(Recorded data)
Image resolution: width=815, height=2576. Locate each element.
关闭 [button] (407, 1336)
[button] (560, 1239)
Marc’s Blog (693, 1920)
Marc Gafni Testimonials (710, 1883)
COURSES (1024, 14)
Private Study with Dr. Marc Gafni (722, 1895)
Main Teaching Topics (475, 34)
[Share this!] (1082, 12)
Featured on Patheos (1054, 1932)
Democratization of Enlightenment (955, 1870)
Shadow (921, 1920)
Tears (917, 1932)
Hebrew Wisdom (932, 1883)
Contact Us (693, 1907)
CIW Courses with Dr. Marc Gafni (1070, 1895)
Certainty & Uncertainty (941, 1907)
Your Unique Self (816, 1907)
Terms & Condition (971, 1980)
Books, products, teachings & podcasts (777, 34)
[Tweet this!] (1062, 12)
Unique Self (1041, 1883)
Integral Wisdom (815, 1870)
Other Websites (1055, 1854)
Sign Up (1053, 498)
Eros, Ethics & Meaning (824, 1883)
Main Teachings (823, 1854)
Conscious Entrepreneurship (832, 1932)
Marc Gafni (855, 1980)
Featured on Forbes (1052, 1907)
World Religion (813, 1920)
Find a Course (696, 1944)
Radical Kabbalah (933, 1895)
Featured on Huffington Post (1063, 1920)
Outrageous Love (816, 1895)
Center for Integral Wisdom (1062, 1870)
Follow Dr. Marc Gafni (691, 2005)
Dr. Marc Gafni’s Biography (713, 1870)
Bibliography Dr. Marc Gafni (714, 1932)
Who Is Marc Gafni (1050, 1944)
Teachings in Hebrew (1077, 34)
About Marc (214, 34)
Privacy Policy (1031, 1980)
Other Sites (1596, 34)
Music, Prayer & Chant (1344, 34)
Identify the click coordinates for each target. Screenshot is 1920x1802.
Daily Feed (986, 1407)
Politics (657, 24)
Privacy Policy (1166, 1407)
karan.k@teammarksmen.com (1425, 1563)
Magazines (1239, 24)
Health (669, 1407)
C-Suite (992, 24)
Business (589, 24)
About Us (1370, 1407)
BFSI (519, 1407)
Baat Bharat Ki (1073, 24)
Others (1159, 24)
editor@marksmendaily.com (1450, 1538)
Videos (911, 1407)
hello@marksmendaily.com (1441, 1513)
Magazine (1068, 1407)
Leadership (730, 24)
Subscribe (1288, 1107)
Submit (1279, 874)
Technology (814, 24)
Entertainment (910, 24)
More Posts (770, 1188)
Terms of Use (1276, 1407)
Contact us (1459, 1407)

▶ _Exercise_:
Could you output exactly the lines from the one containing "Sign Up (1053, 498)" to the end of the entries above, both included, and no others?

▶ _Result of the task_:
Sign Up (1053, 498)
Eros, Ethics & Meaning (824, 1883)
Main Teachings (823, 1854)
Conscious Entrepreneurship (832, 1932)
Marc Gafni (855, 1980)
Featured on Forbes (1052, 1907)
World Religion (813, 1920)
Find a Course (696, 1944)
Radical Kabbalah (933, 1895)
Featured on Huffington Post (1063, 1920)
Outrageous Love (816, 1895)
Center for Integral Wisdom (1062, 1870)
Follow Dr. Marc Gafni (691, 2005)
Dr. Marc Gafni’s Biography (713, 1870)
Bibliography Dr. Marc Gafni (714, 1932)
Who Is Marc Gafni (1050, 1944)
Teachings in Hebrew (1077, 34)
About Marc (214, 34)
Privacy Policy (1031, 1980)
Other Sites (1596, 34)
Music, Prayer & Chant (1344, 34)
Identify the click coordinates for each target. Screenshot is 1920x1802.
Daily Feed (986, 1407)
Politics (657, 24)
Privacy Policy (1166, 1407)
karan.k@teammarksmen.com (1425, 1563)
Magazines (1239, 24)
Health (669, 1407)
C-Suite (992, 24)
Business (589, 24)
About Us (1370, 1407)
BFSI (519, 1407)
Baat Bharat Ki (1073, 24)
Others (1159, 24)
editor@marksmendaily.com (1450, 1538)
Videos (911, 1407)
hello@marksmendaily.com (1441, 1513)
Magazine (1068, 1407)
Leadership (730, 24)
Subscribe (1288, 1107)
Submit (1279, 874)
Technology (814, 24)
Entertainment (910, 24)
More Posts (770, 1188)
Terms of Use (1276, 1407)
Contact us (1459, 1407)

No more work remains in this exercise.